Amedei v. Amedei

801 S.W.2d 491, 1990 Mo. App. LEXIS 1853, 1990 WL 209507
CourtMissouri Court of Appeals
DecidedDecember 26, 1990
DocketNo. WD 43011
StatusPublished
Cited by12 cases

This text of 801 S.W.2d 491 (Amedei v. Amedei) is published on Counsel Stack Legal Research, covering Missouri Court of Appeals primary law. Counsel Stack provides free access to over 12 million legal documents including statutes, case law, regulations, and constitutions.

Bluebook
Amedei v. Amedei, 801 S.W.2d 491, 1990 Mo. App. LEXIS 1853, 1990 WL 209507 (Mo. Ct. App. 1990).

Opinion

FENNER, Judge.

The marriage between Patricia Amedei and Waldo Amedei was dissolved by decree on July 14, 1988. To the marriage was born one child, Jessica Dawn Amedei. In this consolidated case, both parties appeal from a post-dissolution judgment purporting to define Waldo Amedei’s visitation rights with Jessica.

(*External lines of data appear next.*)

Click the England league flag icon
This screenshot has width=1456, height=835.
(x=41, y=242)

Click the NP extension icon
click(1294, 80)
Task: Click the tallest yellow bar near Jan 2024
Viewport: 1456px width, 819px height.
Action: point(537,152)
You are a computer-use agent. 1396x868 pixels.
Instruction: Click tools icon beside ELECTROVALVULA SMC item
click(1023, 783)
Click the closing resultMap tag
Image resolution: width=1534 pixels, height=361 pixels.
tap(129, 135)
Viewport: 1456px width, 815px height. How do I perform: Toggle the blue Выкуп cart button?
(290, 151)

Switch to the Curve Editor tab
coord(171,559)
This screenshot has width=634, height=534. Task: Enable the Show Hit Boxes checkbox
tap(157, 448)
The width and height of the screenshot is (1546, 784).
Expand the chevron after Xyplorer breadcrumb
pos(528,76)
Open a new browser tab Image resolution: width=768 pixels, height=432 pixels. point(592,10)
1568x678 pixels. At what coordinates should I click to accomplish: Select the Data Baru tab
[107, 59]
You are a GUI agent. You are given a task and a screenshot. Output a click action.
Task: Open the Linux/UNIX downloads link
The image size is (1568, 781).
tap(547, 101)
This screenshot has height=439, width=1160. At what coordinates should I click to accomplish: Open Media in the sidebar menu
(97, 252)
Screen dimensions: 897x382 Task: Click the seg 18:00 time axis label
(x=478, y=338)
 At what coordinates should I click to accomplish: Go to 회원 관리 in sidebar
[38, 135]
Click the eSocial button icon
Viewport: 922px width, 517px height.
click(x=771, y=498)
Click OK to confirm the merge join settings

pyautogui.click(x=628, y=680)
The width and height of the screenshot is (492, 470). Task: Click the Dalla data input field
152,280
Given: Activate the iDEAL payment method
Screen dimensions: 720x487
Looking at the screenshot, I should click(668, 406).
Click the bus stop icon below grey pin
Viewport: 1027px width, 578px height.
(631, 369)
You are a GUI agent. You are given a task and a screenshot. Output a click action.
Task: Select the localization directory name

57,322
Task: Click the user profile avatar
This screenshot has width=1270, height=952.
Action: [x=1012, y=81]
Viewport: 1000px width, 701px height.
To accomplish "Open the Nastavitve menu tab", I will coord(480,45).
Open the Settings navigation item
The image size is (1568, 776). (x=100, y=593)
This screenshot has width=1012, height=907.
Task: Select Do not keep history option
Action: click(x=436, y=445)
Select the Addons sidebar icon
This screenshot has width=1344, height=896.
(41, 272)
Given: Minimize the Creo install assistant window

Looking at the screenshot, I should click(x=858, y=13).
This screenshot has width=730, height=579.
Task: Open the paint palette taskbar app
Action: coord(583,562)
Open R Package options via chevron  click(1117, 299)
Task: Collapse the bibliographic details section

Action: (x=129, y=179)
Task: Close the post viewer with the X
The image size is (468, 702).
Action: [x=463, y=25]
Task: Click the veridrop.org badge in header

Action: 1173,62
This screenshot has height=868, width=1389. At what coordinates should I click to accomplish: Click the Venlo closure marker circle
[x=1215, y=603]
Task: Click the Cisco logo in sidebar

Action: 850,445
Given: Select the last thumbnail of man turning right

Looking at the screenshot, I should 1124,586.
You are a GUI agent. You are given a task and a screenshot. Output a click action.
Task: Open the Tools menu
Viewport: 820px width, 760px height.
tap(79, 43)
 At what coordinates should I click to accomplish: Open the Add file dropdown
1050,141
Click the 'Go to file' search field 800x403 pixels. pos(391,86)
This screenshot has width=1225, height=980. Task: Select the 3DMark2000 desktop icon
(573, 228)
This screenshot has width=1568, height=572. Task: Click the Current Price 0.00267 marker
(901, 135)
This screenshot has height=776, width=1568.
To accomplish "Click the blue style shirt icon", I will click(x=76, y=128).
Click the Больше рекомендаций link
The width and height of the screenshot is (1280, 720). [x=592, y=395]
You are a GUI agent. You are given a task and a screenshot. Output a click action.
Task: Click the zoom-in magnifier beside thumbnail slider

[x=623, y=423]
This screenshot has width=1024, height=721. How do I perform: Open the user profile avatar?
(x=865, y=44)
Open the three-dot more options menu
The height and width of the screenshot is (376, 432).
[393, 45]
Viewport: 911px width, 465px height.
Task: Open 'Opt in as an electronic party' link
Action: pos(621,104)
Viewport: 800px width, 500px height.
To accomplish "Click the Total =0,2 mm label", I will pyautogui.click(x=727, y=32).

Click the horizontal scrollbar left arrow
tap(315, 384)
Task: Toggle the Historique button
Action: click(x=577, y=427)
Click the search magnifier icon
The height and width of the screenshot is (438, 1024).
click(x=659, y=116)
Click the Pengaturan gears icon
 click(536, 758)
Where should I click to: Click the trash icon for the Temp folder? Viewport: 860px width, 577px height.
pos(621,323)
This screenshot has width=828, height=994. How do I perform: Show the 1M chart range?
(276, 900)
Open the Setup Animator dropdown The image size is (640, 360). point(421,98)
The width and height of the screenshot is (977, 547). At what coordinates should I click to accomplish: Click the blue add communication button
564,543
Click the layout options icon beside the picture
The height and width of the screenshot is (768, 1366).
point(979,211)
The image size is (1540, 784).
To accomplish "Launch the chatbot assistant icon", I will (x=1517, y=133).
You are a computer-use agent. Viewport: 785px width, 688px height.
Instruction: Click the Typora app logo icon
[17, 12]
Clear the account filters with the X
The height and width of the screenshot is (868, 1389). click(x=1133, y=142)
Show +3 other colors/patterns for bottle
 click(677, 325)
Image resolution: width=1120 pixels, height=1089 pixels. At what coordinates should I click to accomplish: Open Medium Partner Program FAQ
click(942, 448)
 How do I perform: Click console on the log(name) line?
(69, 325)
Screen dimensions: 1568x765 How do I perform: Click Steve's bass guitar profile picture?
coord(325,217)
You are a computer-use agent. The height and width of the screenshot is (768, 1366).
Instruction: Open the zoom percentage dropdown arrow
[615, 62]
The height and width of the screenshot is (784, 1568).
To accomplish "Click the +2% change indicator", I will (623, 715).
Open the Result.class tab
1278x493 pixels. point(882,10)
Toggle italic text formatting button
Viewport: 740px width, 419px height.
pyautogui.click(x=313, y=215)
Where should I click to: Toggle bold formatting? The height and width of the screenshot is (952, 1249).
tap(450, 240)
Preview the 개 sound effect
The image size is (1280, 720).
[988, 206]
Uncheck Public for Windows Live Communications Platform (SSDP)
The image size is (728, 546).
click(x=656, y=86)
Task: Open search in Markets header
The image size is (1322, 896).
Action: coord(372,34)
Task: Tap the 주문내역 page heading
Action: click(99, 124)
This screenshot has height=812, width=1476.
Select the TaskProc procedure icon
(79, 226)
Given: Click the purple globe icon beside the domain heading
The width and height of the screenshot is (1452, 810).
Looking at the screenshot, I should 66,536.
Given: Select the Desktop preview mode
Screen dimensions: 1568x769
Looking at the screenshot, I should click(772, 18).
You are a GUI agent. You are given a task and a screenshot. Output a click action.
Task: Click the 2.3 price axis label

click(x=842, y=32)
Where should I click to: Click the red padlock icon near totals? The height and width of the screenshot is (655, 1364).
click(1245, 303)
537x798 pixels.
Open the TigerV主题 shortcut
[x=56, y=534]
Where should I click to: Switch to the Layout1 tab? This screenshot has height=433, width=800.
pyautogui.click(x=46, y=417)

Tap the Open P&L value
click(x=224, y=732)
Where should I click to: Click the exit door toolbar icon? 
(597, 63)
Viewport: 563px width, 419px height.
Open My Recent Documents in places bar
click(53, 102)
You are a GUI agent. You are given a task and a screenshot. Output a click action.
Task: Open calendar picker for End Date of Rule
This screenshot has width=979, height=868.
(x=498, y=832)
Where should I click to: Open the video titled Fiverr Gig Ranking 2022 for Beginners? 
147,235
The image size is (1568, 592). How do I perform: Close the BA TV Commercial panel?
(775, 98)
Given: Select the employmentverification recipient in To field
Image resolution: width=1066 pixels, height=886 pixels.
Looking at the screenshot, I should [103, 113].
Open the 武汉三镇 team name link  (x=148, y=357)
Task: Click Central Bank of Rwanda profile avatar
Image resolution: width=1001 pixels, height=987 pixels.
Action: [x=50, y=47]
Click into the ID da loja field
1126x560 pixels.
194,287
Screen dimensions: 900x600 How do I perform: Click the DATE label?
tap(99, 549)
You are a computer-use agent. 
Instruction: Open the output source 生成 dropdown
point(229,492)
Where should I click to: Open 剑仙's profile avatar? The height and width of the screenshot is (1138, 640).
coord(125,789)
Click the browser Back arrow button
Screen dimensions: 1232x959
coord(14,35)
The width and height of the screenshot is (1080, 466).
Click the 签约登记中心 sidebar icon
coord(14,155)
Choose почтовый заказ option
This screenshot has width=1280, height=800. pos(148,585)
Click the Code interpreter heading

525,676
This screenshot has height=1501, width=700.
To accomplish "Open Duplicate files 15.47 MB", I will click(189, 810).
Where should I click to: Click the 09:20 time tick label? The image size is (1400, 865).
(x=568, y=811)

In the original judgment entry, Patricia Amedei was granted custody of Jessica. The court ordered as follows:

... that Petitioner (wife) is awarded the full-time custody of Jessica Dawn Ame-[492]*492dei, born April 22, 1987, subject to Respondent’s reasonable rights of visitation and specific visitation every other weekend, beginning at 8:00 a.m. on Saturday and returning said child at 8:00 a.m. on Monday. In addition, parties shall divide the major holidays in an alternating sequence and alternating years, and Respondent shall have two weeks of summer visitation in 1988, three weeks of summer visitation in 1989, and four weeks of summer visitation in 1990. Petitioner shall have reasonable visitation with the child during the summer visitation periods.

On May 31, 1989, Waldo Amedei filed a motion entitled, “MOTION FOR CONTEMPT, TO DEFINE NONCUSTODIAL PARENT’S VISITATION IN DETAIL AND TO MANDATE COMPLIANCE BY CUSTODIAL PARENT.” Essentially, the motion alleged that Patricia Amedei refused to permit Waldo Amedei to have visitation with Jessica at any other times than those actually scheduled in the judgment entry and refused to allow holiday visitation as ordered by the court, specifically, Memorial Day. In addition to his request that Patricia Amedei be required to show cause why she should not be held in contempt, Waldo Amedei requested, among other things, an order defining his visitation in detail.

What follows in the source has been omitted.